**** MATERIAL FOR THE TASK ****

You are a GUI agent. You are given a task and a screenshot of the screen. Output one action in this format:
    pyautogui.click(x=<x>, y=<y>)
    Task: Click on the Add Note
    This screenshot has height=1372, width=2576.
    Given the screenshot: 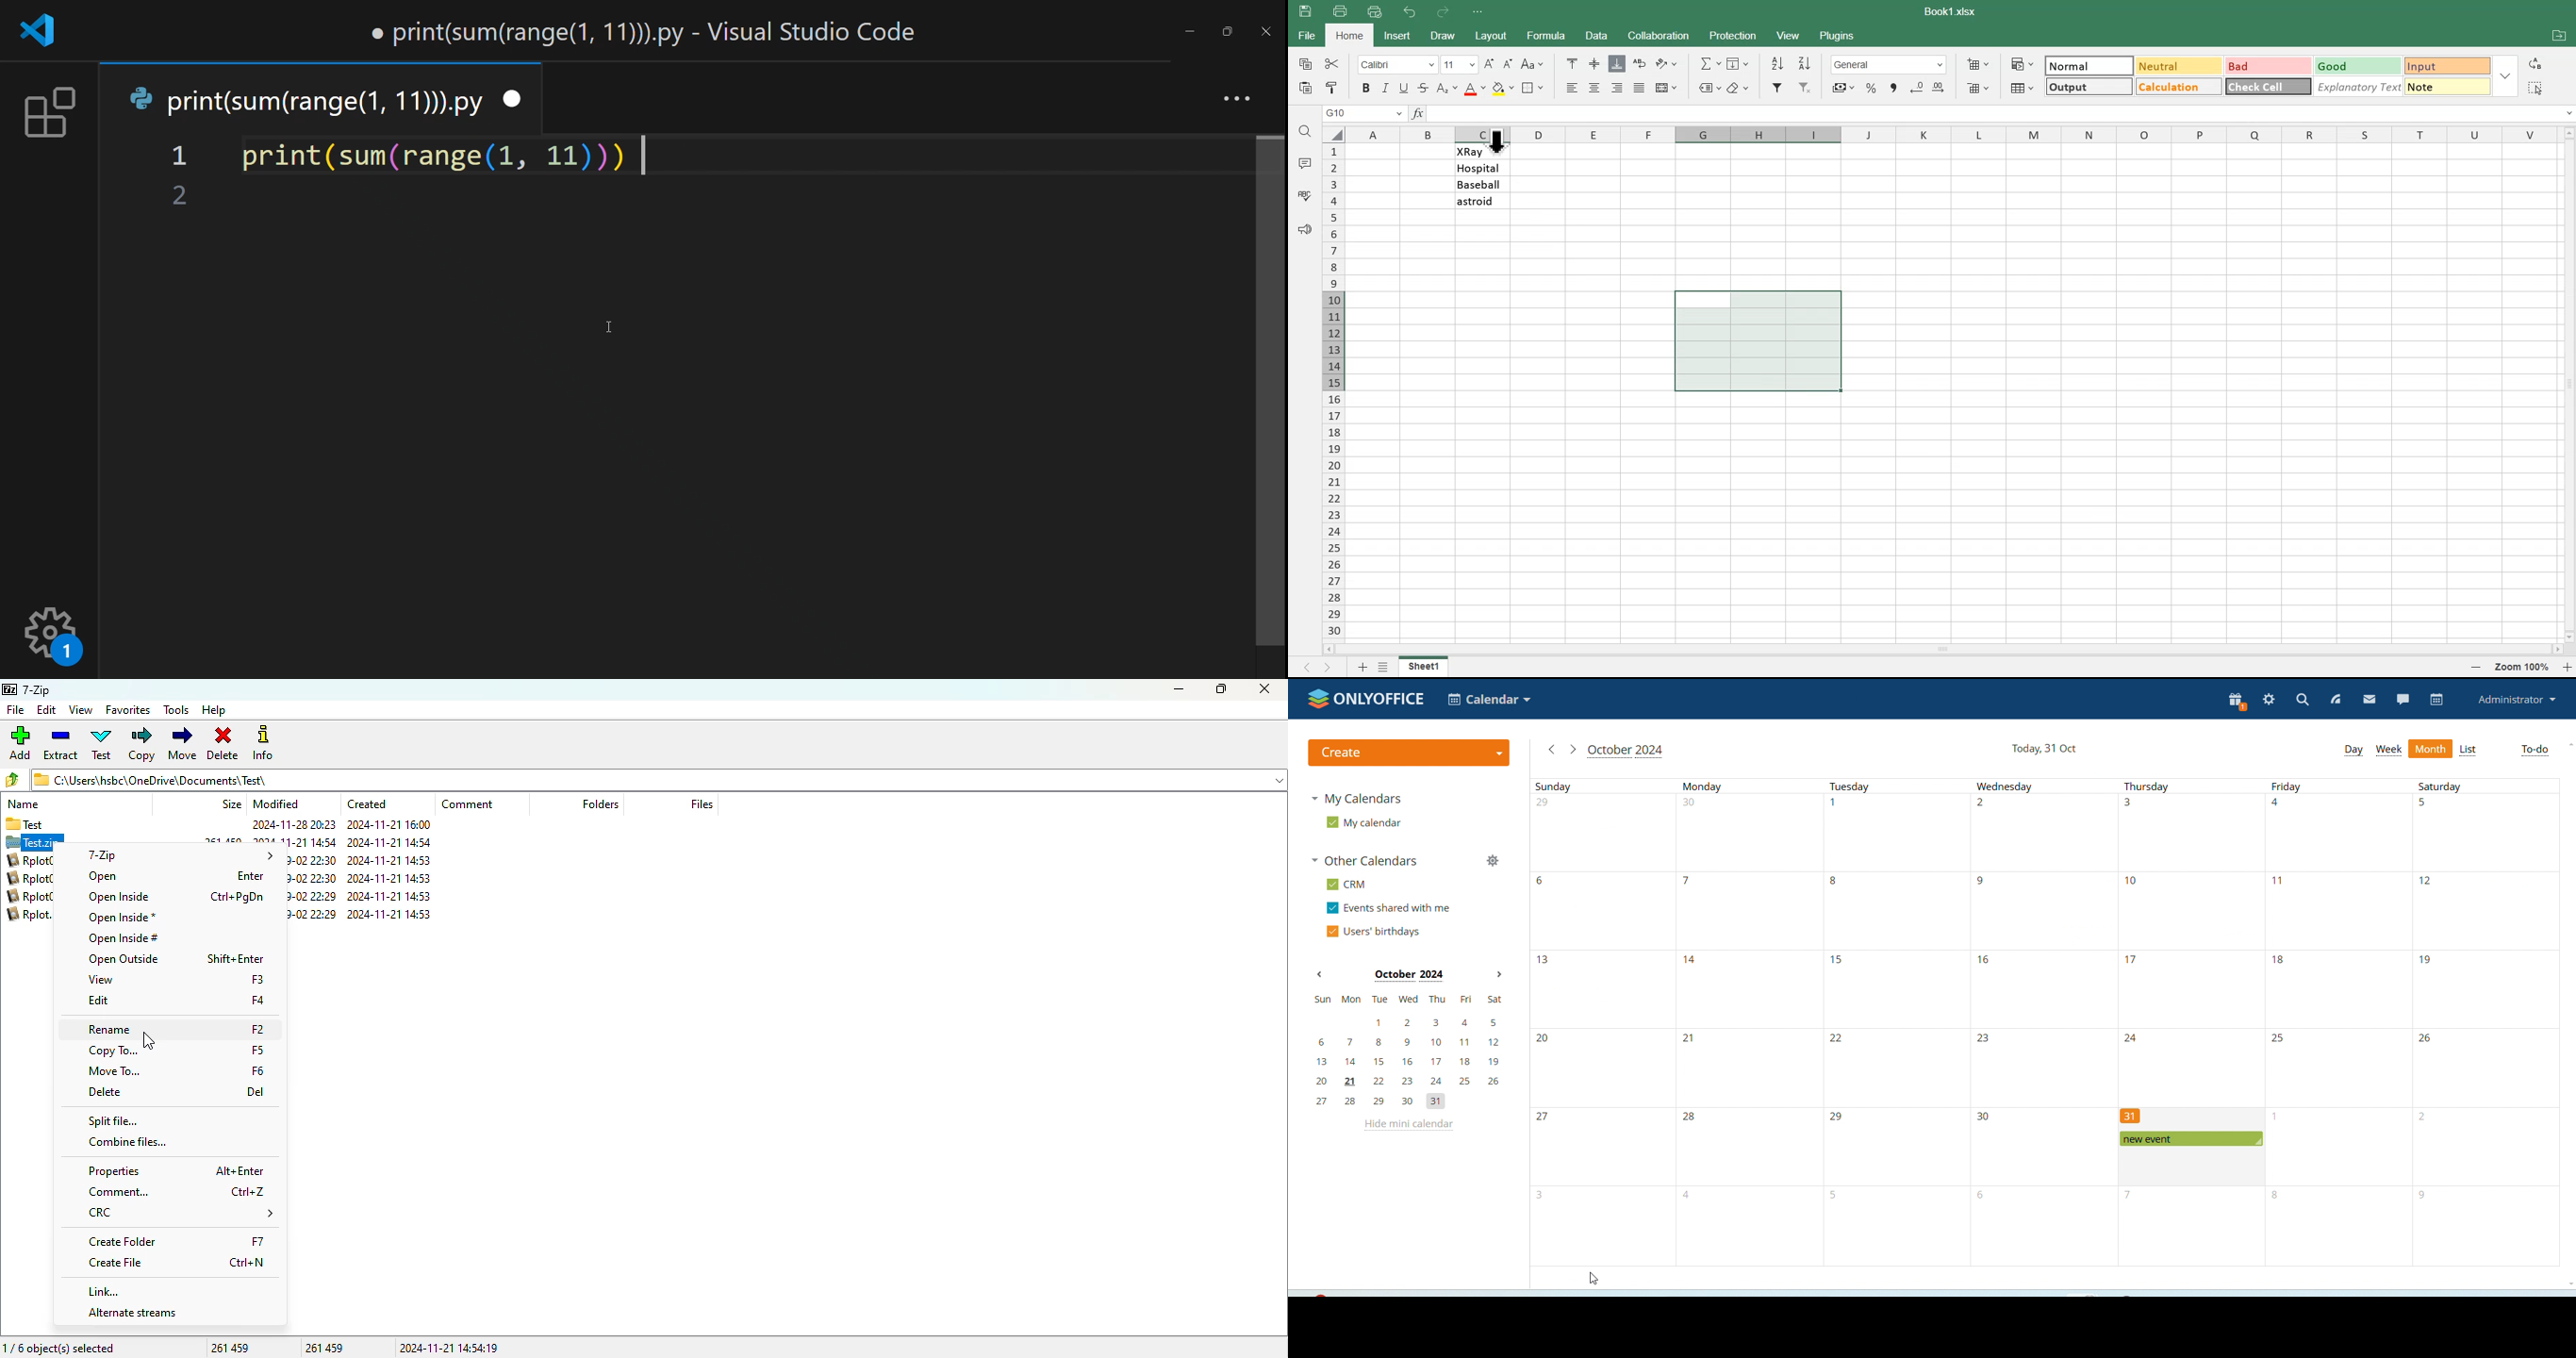 What is the action you would take?
    pyautogui.click(x=1303, y=163)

****

◆ DIRECTIVE
Rewrite everything from the start of the material down to the line containing "This screenshot has", putting "Add Comment" in place of "Add Note" and changing nothing else.

◆ ANSWER FOR THE TASK
You are a GUI agent. You are given a task and a screenshot of the screen. Output one action in this format:
    pyautogui.click(x=<x>, y=<y>)
    Task: Click on the Add Comment
    This screenshot has height=1372, width=2576.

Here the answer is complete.